From the clinical and national audit standpoint (which is what KB/RF represent), we offered our own views but we have also attempted to represent the perspectives of other clinicians and participants in the audit during the project. With respect to the final version of the website, we are feeding back on their behalf when stating that the website is excellent. Finally, we can and will share the website with clinicians, hospitals and other stakeholders that are linked with NCHDA committees, which represent all centres in the UK, as well as professional societies and colleagues from Europe and North America.
Sonya Crowe
Comparing the final website with the early thinking is striking: I am not sure any of the team would have imagined just how much things would evolve over the course of the project! It has been a privilege to see the benefits of genuine user engagement, and the extent to which that influenced the final product has surprised many of us. Christina and the core team’s commitment to listening and responding to user feedback has been admirable, as has their openness to working across disciplines. Both the process and output will justifiably be seen as exemplars for others to emulate. The project has already directly informed my plans for engagement and dissemination in related work and, more fundamentally, prompted me to reflect on my priorities and responsibilities as an academic.
Martin Utley
At the opening meeting, a graphical representation of data that I and several others had put considerable time and effort into was shown to be opaque to the point of being useless. From that moment on, it was clear to me that genuine and effective engagement with the key groups of people that will seek out or be confronted by these data was essential. Sitting in on one of the focus groups, I was impressed by the methods being used to capture the interpretations, views and preferences of people presented with data. However, what impressed me most was the rapidity and openness with which Christina and David accepted the challenges to the precepts and assumptions of the academic world view that came their way. It is these attributes that I will strive to exhibit in future work.
Appendix 6 Insights from the ‘critical friend’ perspective (written by Laura Meagher)
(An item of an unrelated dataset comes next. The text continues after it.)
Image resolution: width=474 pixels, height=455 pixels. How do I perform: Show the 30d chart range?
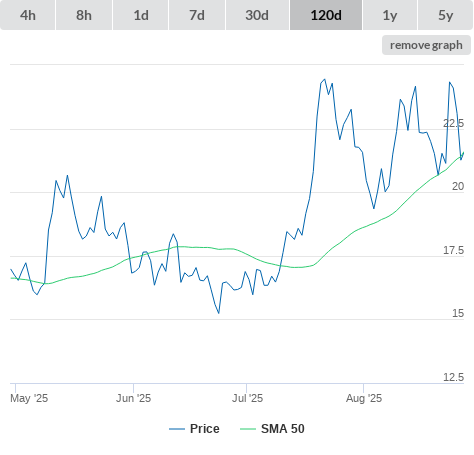257,15
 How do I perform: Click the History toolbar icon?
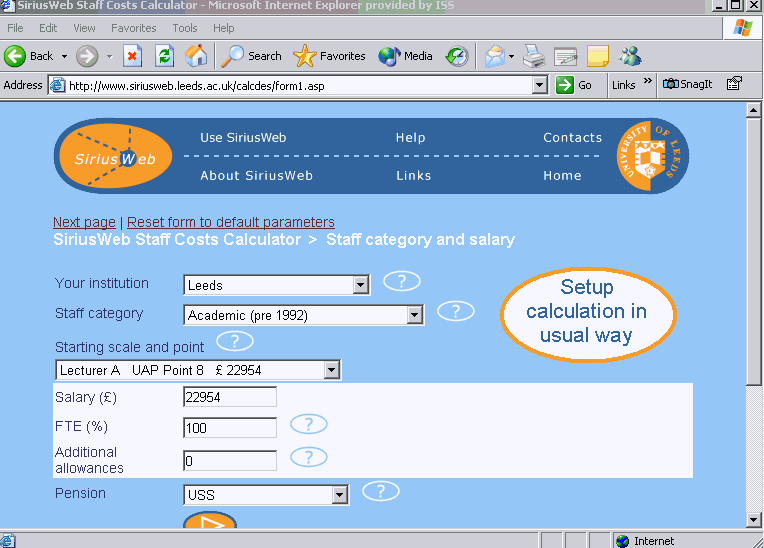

As a ‘critical friend’, my role was to assist the project leader and team members in: clarifying their aims as a team; designing effective meetings; checking that the team was on course; capturing successes, impacts/impact indicators and also ‘lessons learned’ from the process. This meant acting as a sounding board and as a facilitator for what was in effect ‘formative evaluation’ of an ambitious project process.
Integration
It was clear at the start of the project that the individuals were all willing to be pulled together and that they all believed in the overall project purpose, as well as their individual aims. However, the project could easily have failed to cohere – as so many well-intentioned projects with this degree of complexity have done. It could have stayed a set of disparate actions, each propelled by an experienced individual according to his or her interests or ’comfort zone’.
Instead, as seen in observation throughout and particularly in the discussions of the final meeting (24 June 2016), the project did succeed in its goal of integration across perspectives and types of expertise; it was an effective interdisciplinary effort. The ‘interweaving’ across disciplines was done by the project principal investigator, who not only co-ordinated both components of the overall PRAiS grant, but within this project ensured that ‘strands’ of statistical and clinical knowledge, stakeholder input, psychology research and expertise in public communication, as well as technical website development expertise, all fed into other strands as well as into the overall product of the project. By the final meeting of the team, it was clear that individuals had come to a greater appreciation of what others in the team had contributed; there was a sense of shared achievement.
Genuineness of stakeholder engagement
An unusual feature of this project was the extent to which stakeholder input was not only sought but also then actually used. Particularly through the agency of Sense about Science, effective stakeholder workshops were conducted. What distinguishes this project from the many that cite numbers of workshops as ticks in boxes was the genuine attention then paid to stakeholder input from each workshop. The evolution of the website, its content, language and portrayals, went through several iterations, each drawing on and responding to another workshop’s input. Although this project’s narrative of course drew on an extensive ‘back story’ of expertise and (NICOR) data, nonetheless the stakeholder input began early in this project and lasted throughout, so that this could be seen as a case of genuine coproduction.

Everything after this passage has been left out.